Journal of Clinical Oncology | 2013
Lubna Chaudhary; Sarah Knapp; Samuel Hester; Sijin Wen; Jie Xiao; Gary Marano; Sobha Kurian; Hannah Hazard; Ginger Layne; Geraldine M. Jacobson; Jame Abraham
123 Background: Radiation exposure is associated with an increased risk of secondary cancers. Few studies have examined radiation exposure from DP in BC. METHODS We retrospectively analyzed the cumulative radiation doses (millisievert [mSv]) of routine DP done in 305 pts during the 1st yr following BC diagnosis between Jan 2008-Oct 2010. Data regarding the frequency of DP including mammograms, sentinel lymph node biopsies, X-rays, computed tomographic (CT) and/or positron emission tomographic (PET) scans, MUGA scans and bone scans were collected.

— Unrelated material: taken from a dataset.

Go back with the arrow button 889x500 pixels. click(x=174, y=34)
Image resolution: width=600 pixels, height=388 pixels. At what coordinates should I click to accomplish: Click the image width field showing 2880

Mean radiation doses of DP were obtained from Departments of Nuclear Medicine and Radiation at our institution. Kruskal-Wallis test and post-hoc pairwise comparisons were used to assess the influence of various factors including age, histology, ER/PR (Estrogen/Progesterone) status and stage on the amount of radiation exposure. RESULTS Mean radiation exposure relative to various factors is shown in the Table. Pts < 40yrs had a significantly higher radiation dose as compared to pts > 60yrs (35.9mSv vs. 19.2mSv; p = 0.009). Pts with DCIS (ductal carcinoma in situ) had a significantly less radiation exposure as compared to IDC (infiltrating ductal carcinoma) and ILC (invasive lobular carcinoma) (8.5mSv vs. 26.7mSv and 22.4mSv respectively; p< 0.0001). Stage ≥ IIB disease was associated with a significantly higher radiation exposure (p< 0.0001). Stage ≥ IIIA was the only factor associated with a higher radiation dose from PET/CTs (p< 0.0001). CONCLUSIONS Radiation exposure from DP is significant in the 1st yr of BC diagnosis, especially for younger and advanced stage pts. Risk is small but relevant, especially in younger pts. [Table: see text].